Sabe-se que a assinatura representa a formalização da vontade
do Estado respectivo em proceder aos actos internos necessários
à vinculação ao Tratado, expressa no acto de ratificação. A
não assinatura significa assim que esses três Estados, que
fazem parte da lista dos 44 Estados necessários para a entrada
em vigor do Tratado, ainda nem sequer manifestaram a vontade
política de aderirem ao Tratado.
A situação piora ainda quando se examina o nome dos Estados
envolvidos. Se virmos a lista das potências nucleares, sejam as
reconhecidos como tal ou aquelas sobre as quais há fundadas
suspeitas de o serem, constata-se que o Tratado não foi
ratificado pela maior potência nuclear, os Estados Unidos, onde
o processo de ratificação foi discutido, não tendo obtido no
Senado o apoio necessário para a entrada em vigor. Assim, o
país de mais alta capacidade de investigação e com o maior
arsenal nuclear, continua a não aceitar a proibição de ensaios
nucleares, legitimando desta forma a alegada necessidade de
outros países continuarem as pesquisas e os ensaios.
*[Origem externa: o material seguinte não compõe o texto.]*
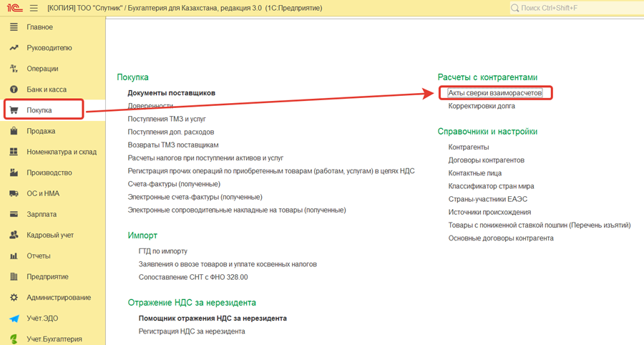Click the Администрирование gear icon
This screenshot has height=345, width=644.
tap(13, 297)
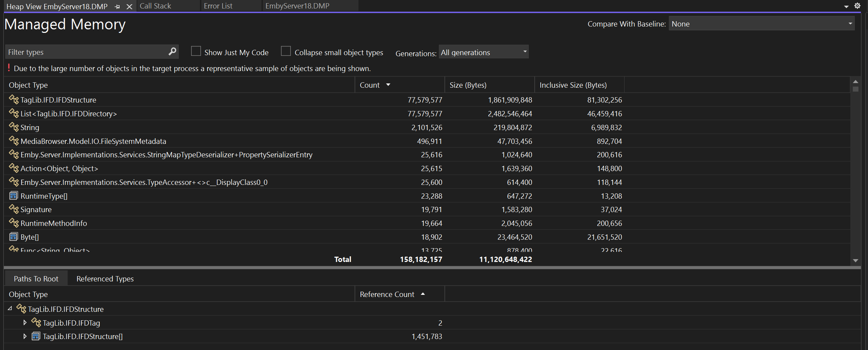Screen dimensions: 868x350
Task: Click into the Filter types input field
Action: click(x=85, y=52)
Também
não ratificaram o Tratado a Federação Russa, a China, Israel e
a Ucrânia. Os três países que nem sequer assinaram o Tratado
são a Índia, o Paquistão e a Coreia do Norte. Ora, a Índia e
o Paquistão são potências nucleares assumidas, que ainda há
escassos meses realizaram ensaios. Resumindo: das potências
nucleares reconhecidas, só a França e o Reino Unido assinaram o
Tratado, sendo que a França realizou ensaios no Pacífico até
há bem pouco tempo.
Ameaça mantém-se
É caso para dizer que são mais as palavras que os actos. Mas,
admitamos que estas enormes dificuldades são removidas e que o
Tratado entra em vigor, com a ratificação de todos os países
acima referidos. Sem dúvida que o Mundo se pode e deve
congratular. Mas, será este o passo efectivamente necessário e
determinante?
O Tratado proíbe novos ensaios nucleares. Mas não desmantela os
arsenais existentes, nem o desequilíbrio armamentista que eles
provocam. Na prática, a ameaça nuclear sofre um limite, mas
mantém toda a sua força. Acresce que os países que realizaram
testes há muitos anos, como os Estados Unidos, adquiriram
informação e capacidade para realizarem os testes em
simulação, isto é, podem continuar a progredir na arma
nuclear, facto que está vedado aos candidatos e recém-membros
do clube nuclear.
Quando os Estados Unidos retomam o programa da chamada guerra das
estrelas (embora de forma mais limitada); quando a Europa discute
a elevação da despesa militar e a construção de um Exército
Europeu; quando a NATO, no conceito estratégico aprovado o ano
passado, mantém a possibilidade de uso da arma nuclear incluindo
por sua iniciativa, bem se pode dizer que este Tratado fica muito
aquém do que é preciso, e que é o efectivo desmantelamento dos
arsenais nucleares e o fim da corrida armamentista!